Early on Nov. 11, 1940 — 82 years ago Friday — the dryland hurricane that would become known as the Armistice Day Blizzard gathered near Kansas City and took aim at the Mississippi River Valley.
Hundreds of Minnesota, Wisconsin and Iowa waterfowlers had gone afield early that holiday — now called Veterans Day — hoping that long skeins of mallards and canvasbacks would fly south on the backside of the looming squall.
When the skies finally cleared two days later, about 25 duck hunters were among the 154 people killed by the storm. Thousands of cattle also died in snowdrifts that crested 20 feet, and more than a million farm-raised turkeys perished.
Bud Grant, now 95, the retired Vikings coach, was barely in his teens in 1940, and is one of the few duck hunters alive today who survived the tempest.

Attending Superior, Wis., High School, Grant had friends who played football, basketball and baseball with him. But he had only one friend, Bill Blank, who hunted, and on weekends the two hiked logging trails around Superior toting their .22s and .410s, plinking grouse and squirrels and rabbits.
Grant and Blank had caught a break the day before the blizzard enveloped northwest Wisconsin. An older friend, Phil Cross, had invited them to go duck hunting on Yellow Lake, about 60 miles south of the boys' home in Superior. Often in late season, scaup, or bluebills, frequented Yellow Lake and the three hunters were eager to get a shot at them.
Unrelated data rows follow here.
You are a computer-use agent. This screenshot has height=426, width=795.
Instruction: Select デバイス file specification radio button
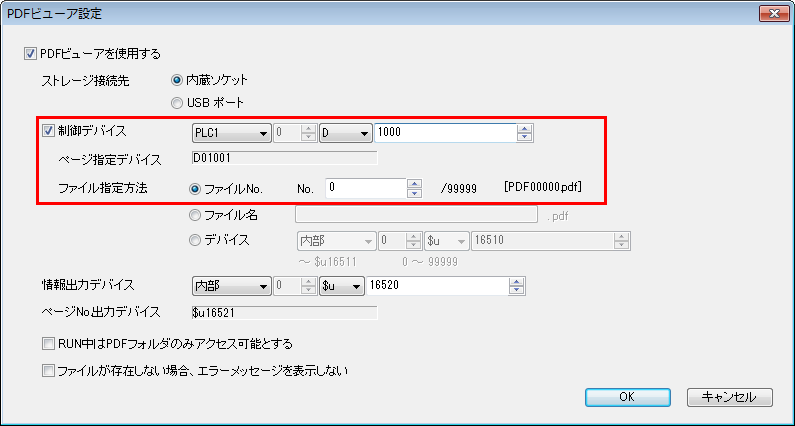(x=195, y=240)
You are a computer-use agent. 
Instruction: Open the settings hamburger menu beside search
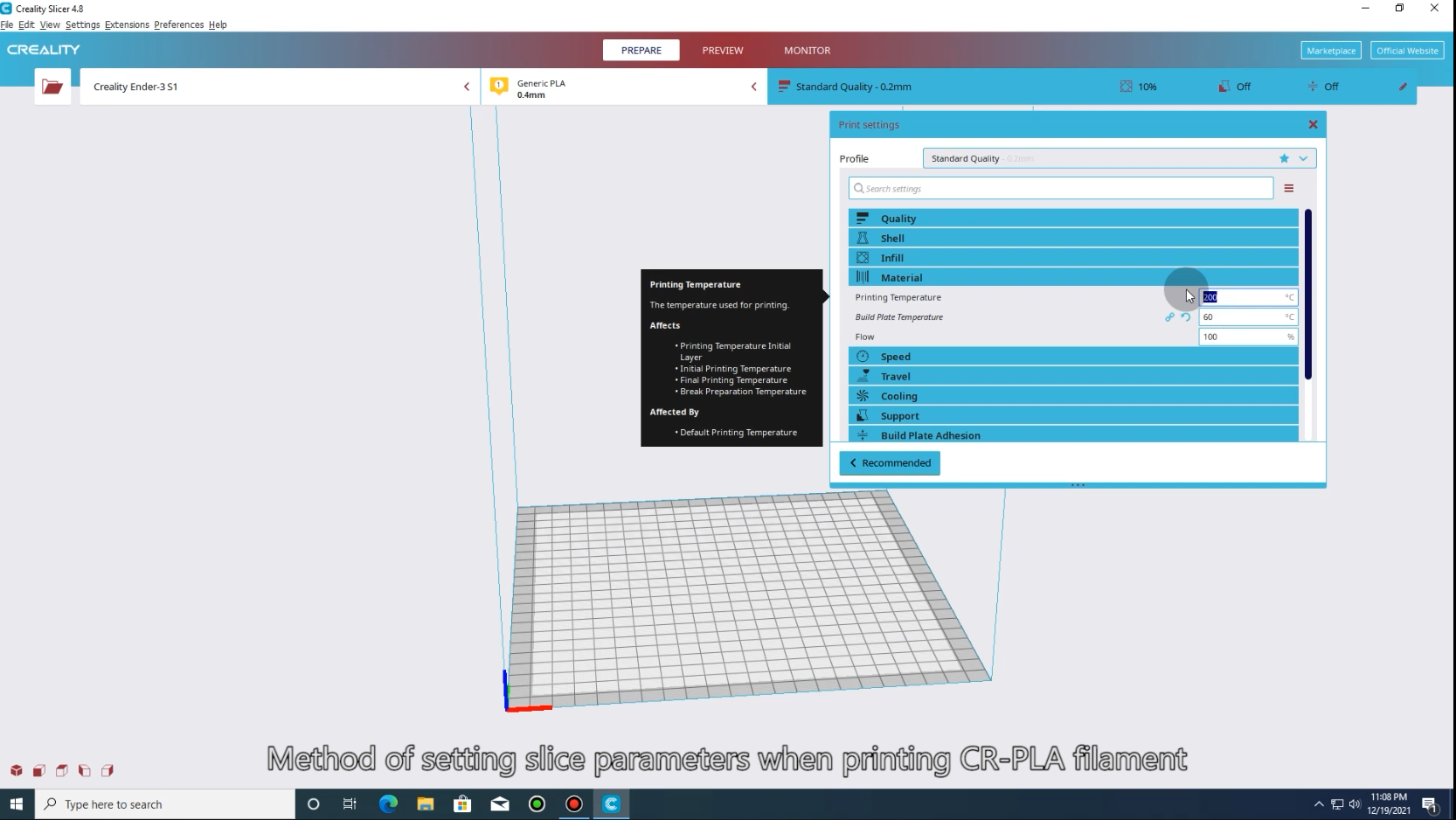pyautogui.click(x=1290, y=188)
"It was a different era and our equipment was poor,'' Grant recalled the other day. "We had a couple of gunny sacks with six unmatched decoys apiece in them and we wore buckle overshoes on our feet and whatever sweaters and jackets we had. That was our hunting gear.''
Cross had rented a cabin on Yellow Lake with a wood-burning stove. But Grant was too excited to sleep that night, and when well before dawn Cross lit kerosene lamps in the cabin to make breakfast, he and the two younger hunters were soon out the door, rowing a rented boat across the lake.